■ **Text excerpt**:

General Chemistry III (Chem EH 301) Solved Question 2019: Section III (Physical Chemistry)

Solution to the third Semester Final Examination Question Paper from NEHU, Shillong. 

Paper Chem EH 301, October 2019 Examination.

Section - III (Physical)

Click on Question No to view the solution: [11 (a)] [11 (b)] [11 (c)] [11 (d)]

11(a) Derive an expression for the variation of Gibb's free energy with temperature and pressure. [3]

Solution: The variation of free energy change with variation of temperature and pressure \[G = H - TS\] Since \(H = U + PV\),
Hence, \begin{equation}\label{eq:gibbs}G = U + PV - TS\end{equation}
upon differentiation, \(dG = dU + PdV + VdP - TdS - SdT\)
The First law equation for an infinitesimal change may be written as
\begin{equation*}dq = dU - dw\end{equation*} If the work done is only due to expansion, then, \begin{equation*}\therefore\quad dq = dU + PdV\end{equation*} For a reversible process, \begin{equation}\label{eq:dSrev}dS = \frac{dq}{T}\text{ or, }TdS = dq = dU + PdV\end{equation} Combining equation (\ref{eq:gibbs}) and (\ref{eq:dSrev}), we have, \begin{equation}\label{eq:gibBrev}dG = VdP - SdT\end{equation} This equation gives change of free energy when a system undergoes, reversibly, a change of pressure as well as change of temperature.

■ **Data shown**:
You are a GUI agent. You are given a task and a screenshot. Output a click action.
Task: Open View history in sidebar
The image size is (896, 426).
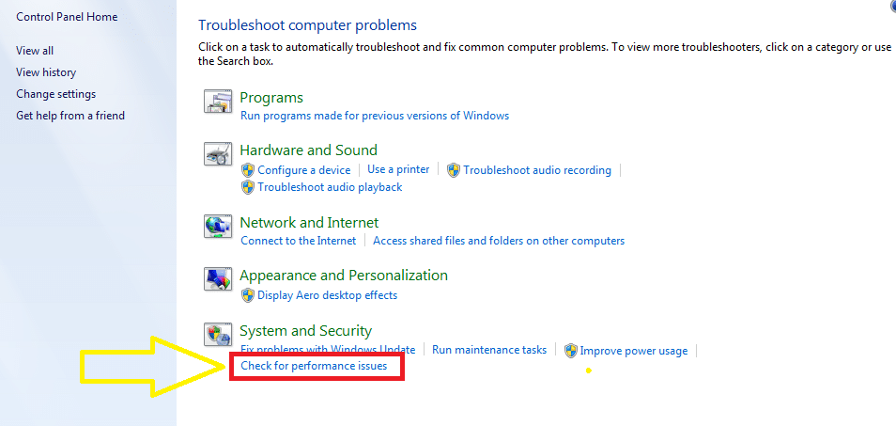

■ **What you need to do**:
#1 In the free energy solution, what final expression for dG is derived?
#2 Say whether each statement agrees with the free energy solution, and quote the words that decide it. (a) The Chem EH 301 examination took place in October 2019. (b) Question 11(a) is worth 5 marks. (c) The derivation assumes that the work done is only due to expansion.

■ **Results for each task**:
#1 dG = VdP − SdT

#2
(a) Yes: "Paper Chem EH 301, October 2019 Examination."
(b) No: "with temperature and pressure. [3]"
(c) Yes: "If the work done is only due to expansion"